Char nitrogen conversion: implications to emissions from coal-fired utility boilers

The contribution of nitrogen present in the char on the production of nitrogen oxides during char combustion was analyzed. A literature review summarizes the current understanding of the mechanisms that account for the formation of NO and N₂O from the nitrogen present in char. The review focused on: (1) the functionalities in which nitrogen is present in the coal and how they evolve during coal devolatilization; (2) the mechanism of nitrogen release from the char to the homogeneous phase and its further oxidation to NO; and (3) the reduction of NO on the surface of the char. The critical analysis of these three issues allowed identification of uncertainties and well-founded conclusions observed in the literature for this system.

The existing models for the production of nitrogen oxides from char-N were also reviewed. A critical analysis of the assumptions made in these models and how they affect the final predictions is presented.
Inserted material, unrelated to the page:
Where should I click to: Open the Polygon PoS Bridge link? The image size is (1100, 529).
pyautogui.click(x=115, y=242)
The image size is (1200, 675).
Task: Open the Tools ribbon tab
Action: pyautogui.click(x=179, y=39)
Finally, a simplified version of these models was used to perform a parametric analysis evaluating the impact of several parameters on the total conversion of char-N to NO. These parameters include: (1) the rate of NO reduction on the char surface; (2) the rate of carbon oxidation; and (3) early vs. late nitrogen release during the char oxidation process. The results underscore the importance of the reaction of NO reduction on the char surface to the final conversion of char-N to NO.